Por Carolina Pinheiro, da Mongabay | Dentro da mata de múltiplos verdes, as plantas se tocam carregadas de um frescor denso. Ao som da saracura a sinalizar a maré alta — ou lançante, como chamada aqui —, Josilene Ferreira Lopes debulha os cachos de açaí sobre a lona estendida no chão. A atmosfera ainda quente de sol ilumina os rostos da parentada, reunida para mais um dia de coleta.

“Sou pai de três filhas e dois dos meus genros apanham açaí. Eu também o faço e tenho um filho que já está apanhando bem. Então, trabalhamos juntos. Aqui, a gente cria diversas plantas para manter a mata saudável e variada e, ao mesmo tempo, cultiva o filho do açaí. Cuidamos das mudas e acabamos formando viveiros dentro de cada propriedade”, comenta o marido de Josilene, Manoel Miracy dos Santos Filho, o Miro, agroextrativista e uma das lideranças de Arraiol, a comunidade mais organizada do Arquipélago do Bailique, no Amapá.
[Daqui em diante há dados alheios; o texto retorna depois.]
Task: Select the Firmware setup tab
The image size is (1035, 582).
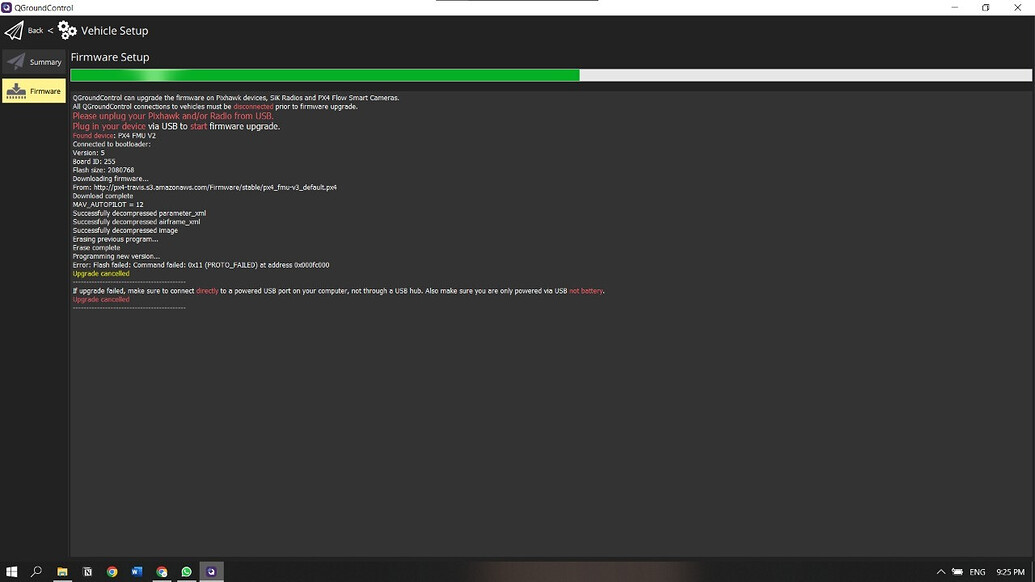Action: pyautogui.click(x=34, y=91)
Nas 51 comunidades deste arquipélago localizado na foz do Rio Amazonas, os cerca de 10 mil habitantes vêm passando por um processo de retomada de seus territórios. O primeiro passo foi a interlocução entre os moradores na busca de soluções para os problemas locais. A salinização da água doce, a erosão causada pelo aumento dos rebanhos de búfalos, a construção de hidrelétricas e a mudança de curso do Rio Araguari, que deixou de desaguar no mar, tornando-se tributário do Rio Amazonas, são alguns dos impactos ambientais resultantes da intervenção humana sobre o meio.

Em 2013, agricultores, pescadores e extrativistas do arquipélago amapaense se reuniram para instituir o Protocolo Comunitário, cujo objetivo era o fortalecimento da identidade sociocultural como instrumento para a prática de autogestão. E o caminho escolhido para esse fortalecimento foi investir na cadeia produtiva de açaí.

“Estamos falando da conquista de autonomia financeira em regiões que sempre foram exploradas. De ativismo e resistência às mudanças climáticas e sociais em curso. De segurança alimentar e conscientização de que o trabalho precisa acontecer de dentro para fora. Tudo está na comunidade”, reitera o engenheiro florestal Amiraldo de Lima Picanço, presidente da Cooperativa dos Produtores Agroextrativistas do Bailique.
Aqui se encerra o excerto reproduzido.